エデンの園の中央の、「善悪を判断する」木の実は食べてはいけないと神はお命じになりました。この「善悪」とは道徳的なことではなく、全知全能の神のようになるという大切な意味があります。

聖書要約
全世界は完全に出来上がりました。神は第7日目に仕事の手を休め、この日を祝福して聖なる日と定められました。
初めは大地には一本の木も生えていませんでした。神は雨を降らせることはなさらなかったし、地を耕す人もいませんでした。しかし大地のあちらこちらから水が湧き出て地を潤していました。やがて神は人をお造りになるときがやってきました。神は地のちりで人(アダム)を作り、息を吹き入れられて人格のある生きたものとされました。そして東の方にエデンの園を造られて、そこに人を住まわせました。園にはあらゆる種類の木が植えられて、美味しい実をつけました。園の中央に「いのちの木」と「善悪を判断する木」がありました。そしてエデンの園には4つの川が流れていました。第1はピション川、その流域は金や香りのよい木や琥珀などが採れました。第2はギボン川、クシュ地方を潤します。第3はチグリス川、第4はユーフラテス川です。
神は人アダムをその園の番人にしました。園のどの果物を食べてもいいが、ただ、「園の中央の善悪を判断する木の実は食べてはいけない、食べると必ず死んでしまう」と神は人にお命じになりました。

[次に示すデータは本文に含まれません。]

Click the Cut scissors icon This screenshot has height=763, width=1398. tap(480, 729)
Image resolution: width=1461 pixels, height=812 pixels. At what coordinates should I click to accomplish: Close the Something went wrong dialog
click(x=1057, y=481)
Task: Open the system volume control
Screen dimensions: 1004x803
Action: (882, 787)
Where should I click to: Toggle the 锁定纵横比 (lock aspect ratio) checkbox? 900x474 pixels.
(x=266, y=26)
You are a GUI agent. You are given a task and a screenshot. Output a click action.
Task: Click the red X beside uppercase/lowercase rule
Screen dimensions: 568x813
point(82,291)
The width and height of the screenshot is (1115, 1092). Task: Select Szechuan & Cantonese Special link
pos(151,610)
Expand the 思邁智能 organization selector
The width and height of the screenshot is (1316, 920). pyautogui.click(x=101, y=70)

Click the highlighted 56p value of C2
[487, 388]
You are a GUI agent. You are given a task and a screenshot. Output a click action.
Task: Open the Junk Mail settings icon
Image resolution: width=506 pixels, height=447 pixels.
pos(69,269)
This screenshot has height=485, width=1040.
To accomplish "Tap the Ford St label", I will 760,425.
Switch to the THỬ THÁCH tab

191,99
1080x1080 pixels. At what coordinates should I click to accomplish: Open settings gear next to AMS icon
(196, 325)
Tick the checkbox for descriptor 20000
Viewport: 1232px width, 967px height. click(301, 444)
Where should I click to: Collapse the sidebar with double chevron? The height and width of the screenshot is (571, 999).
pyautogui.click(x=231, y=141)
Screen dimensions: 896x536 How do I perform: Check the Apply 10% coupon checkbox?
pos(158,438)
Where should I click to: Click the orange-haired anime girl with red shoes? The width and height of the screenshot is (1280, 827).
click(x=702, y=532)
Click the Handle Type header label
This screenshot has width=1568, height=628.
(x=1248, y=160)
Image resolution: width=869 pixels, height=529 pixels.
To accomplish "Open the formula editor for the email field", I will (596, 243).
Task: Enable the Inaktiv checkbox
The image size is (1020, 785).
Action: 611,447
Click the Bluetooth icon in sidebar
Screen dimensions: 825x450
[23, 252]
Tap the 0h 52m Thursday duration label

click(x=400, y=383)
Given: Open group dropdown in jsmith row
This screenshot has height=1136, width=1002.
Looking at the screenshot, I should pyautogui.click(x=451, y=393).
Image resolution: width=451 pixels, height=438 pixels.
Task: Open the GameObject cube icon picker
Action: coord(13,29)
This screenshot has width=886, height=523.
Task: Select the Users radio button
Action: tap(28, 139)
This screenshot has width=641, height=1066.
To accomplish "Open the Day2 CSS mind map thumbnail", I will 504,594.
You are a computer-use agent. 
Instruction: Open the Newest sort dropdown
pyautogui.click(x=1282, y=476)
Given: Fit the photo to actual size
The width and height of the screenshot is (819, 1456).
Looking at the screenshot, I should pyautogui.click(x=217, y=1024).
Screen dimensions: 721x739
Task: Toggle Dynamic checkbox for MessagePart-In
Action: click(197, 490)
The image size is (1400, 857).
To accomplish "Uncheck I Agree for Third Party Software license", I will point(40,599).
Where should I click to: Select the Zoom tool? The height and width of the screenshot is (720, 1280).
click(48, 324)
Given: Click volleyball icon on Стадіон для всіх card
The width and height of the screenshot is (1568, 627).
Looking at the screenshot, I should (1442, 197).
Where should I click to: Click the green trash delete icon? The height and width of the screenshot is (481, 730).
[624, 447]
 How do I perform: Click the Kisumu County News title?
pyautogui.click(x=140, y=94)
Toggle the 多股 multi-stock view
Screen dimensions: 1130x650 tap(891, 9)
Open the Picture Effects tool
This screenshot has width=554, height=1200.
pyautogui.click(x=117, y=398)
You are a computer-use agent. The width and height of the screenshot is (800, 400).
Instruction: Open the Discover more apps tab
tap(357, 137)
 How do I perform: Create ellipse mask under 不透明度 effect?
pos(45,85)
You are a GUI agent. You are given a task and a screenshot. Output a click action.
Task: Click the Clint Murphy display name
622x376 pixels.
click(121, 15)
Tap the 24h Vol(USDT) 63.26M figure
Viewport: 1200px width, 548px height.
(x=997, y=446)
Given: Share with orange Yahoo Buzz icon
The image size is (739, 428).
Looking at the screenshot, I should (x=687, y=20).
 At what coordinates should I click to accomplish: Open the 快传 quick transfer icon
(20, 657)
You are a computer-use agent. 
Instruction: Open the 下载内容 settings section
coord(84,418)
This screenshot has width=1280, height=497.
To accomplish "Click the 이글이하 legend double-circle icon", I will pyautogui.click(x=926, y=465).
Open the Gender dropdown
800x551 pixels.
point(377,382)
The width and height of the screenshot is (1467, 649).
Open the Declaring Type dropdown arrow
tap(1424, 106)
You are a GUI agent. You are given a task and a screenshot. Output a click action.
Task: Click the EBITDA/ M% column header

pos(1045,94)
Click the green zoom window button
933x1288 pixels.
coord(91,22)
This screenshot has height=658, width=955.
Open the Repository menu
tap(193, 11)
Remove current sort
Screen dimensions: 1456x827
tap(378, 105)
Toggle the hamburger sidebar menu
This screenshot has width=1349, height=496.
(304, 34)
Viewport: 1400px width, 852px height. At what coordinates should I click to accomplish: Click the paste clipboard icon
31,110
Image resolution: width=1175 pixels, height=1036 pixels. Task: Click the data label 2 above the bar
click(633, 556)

神は人が一人でいるのはよくないと考えて彼の助け手を造ろうと考えられました。あらゆる種類の動物や鳥を人のところに持って来て、人に名前をつけさせました。しかし人の助け手になるようなものは見つかりませんでした。神はアダムをぐっすりとねむらせ、アダムの肋骨の1本を取り出し、それで女をお造りになりました。アダムは「ぴったりです。まさに私の半身です。男〈イーシュ)から造ったから女(イシャー〉と呼ぶことにします」と。こういうわけで、人は両親の元を離れ、妻と結ばれ二人は一体となるのです。このときは二人は裸でしたが、恥かしいとは思いませんでした。